As cancer therapy has advanced, the complexity of oncology has become apparent. There are many moving parts in a cell that can malfunction leading to a cancerous path, one example being epidermal growth factor receptors (EGFR) – a group of proteins that control cell growth. It includes HER1 (EGFR), HER2, HER3 and HER4.
If EGFRs are mutated, they can lead to the development of numerous cancers. A common problem with EGFRs is dimerization – when two receptors near each other (e.g. EGFR and HER3, HER2 and HER3) interact to accelerate tumour growth. Dimerization can positively and negatively impact the ability of EGFR treatments to act against the tumour, depending on certain factors such as the treatment being used or the type of tumour. Due to this role, dimerization is a good measure for cancer therapy effectiveness. Analysing these interactions are problematic, however, as they’re too small to detect with conventional light microscopes.
To combat this, King’s researchers have worked closely with a new imaging method called FLIM-FRET that combines two methods. The FLIM method measures the rate of decay from fluorophores (a molecule that re-emits any light absorbed) added in the FRET method. One receptor is engineered with a donor fluorophore, the other receptor is given an acceptor fluorophore. If they’re in proximity, the donor transmits energy to the acceptor fluorophore, making the acceptor fluoresce in a different colour.
As FLIM measures the fluorophore’s rate of decay, you can calculate the transfer rate between the two receptors. Combined, FLIM-FRET provides the tools to visualise and quantify dimerization interactions.
Led by Professors Tony Ng and Simon Ameer-Beg, researchers at King’s have been using FLIM-FRET microscopes since 2001 to analyse protein-to-protein interactions in tumours, including EGFRs. King’s researchers have been making their own developments to improve its speed and accuracy, culminating in the completion of the SWARM microscope in 2019.
The new microscope has 1024 beams for exciting and detecting fluorophores, making the process significantly quicker and improving resolution while also reducing errors. Alongside this development, mathematics research has led to a novel Bayesian method for the determination of the fuorophore decay, while research into assays has also allowed scientists to improve identification of target receptors and attach fluorophores. Because of these advances, King’s researchers were able to analyse EGFR dimerization.
Further mathematics research in survival analysis has led to a novel method for patient subclass analysis of FRET-FLIM data, leading to improved matching of treatments based on patients' specific tumour biology.
This newfound route of experimentation could change the lives of 20% of patients who receive a diagnosis for breast, HNSCC (head and neck squamous cell carcinoma), lung and colorectal cancers. Over 31,000 people per year could one day benefit from the insights that FLIM-FRET can offer. Many researchers, as well as new spinouts and pharmaceutical companies, are already collaborating with King’s to use FLIM-FRET.
Daiichi Sankyo have been working with King’s for seven years on several studies, such as a phase 2 trial studying the combination therapy Patritumab-Cetuximab in HNSCC. What unites their studies is using FLIM-FRET to better understand or/and target dimerization.

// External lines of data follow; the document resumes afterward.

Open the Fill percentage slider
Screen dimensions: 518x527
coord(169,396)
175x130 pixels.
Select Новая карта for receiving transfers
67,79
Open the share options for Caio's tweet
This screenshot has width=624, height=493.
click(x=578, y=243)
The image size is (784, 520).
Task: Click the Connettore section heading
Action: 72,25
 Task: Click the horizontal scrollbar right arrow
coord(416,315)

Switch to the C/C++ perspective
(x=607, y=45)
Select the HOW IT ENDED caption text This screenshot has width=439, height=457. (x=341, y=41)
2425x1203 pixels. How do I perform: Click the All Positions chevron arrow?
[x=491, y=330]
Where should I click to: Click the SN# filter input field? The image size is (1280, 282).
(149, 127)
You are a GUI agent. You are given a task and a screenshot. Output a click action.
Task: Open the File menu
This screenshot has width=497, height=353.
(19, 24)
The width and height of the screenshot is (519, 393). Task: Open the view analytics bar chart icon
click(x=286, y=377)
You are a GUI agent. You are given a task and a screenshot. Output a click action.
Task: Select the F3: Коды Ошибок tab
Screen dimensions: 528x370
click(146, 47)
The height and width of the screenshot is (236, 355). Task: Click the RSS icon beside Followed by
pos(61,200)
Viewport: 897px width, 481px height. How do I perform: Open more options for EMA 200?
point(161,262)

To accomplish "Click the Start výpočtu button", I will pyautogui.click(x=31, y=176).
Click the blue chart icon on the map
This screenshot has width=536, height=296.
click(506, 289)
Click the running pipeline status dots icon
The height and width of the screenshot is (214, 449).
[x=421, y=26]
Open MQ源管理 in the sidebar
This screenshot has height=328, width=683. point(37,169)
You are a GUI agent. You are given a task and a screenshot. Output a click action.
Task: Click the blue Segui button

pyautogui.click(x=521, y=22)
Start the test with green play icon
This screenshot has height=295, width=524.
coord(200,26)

Other companies, such as Roche, Incyte, UCB and AstraZeneca have also worked with King’s to support or take advantage of FLIM-FRET.
It’s clear that the innovations in FLIM-FRET developed by King’s researchers have been a key part of our collective and continued fight against cancer. FLIM-FRET promises to be another tool that can help continue to fulfil the promise of personalised medicine and develop more therapeutic options against a range of cancers.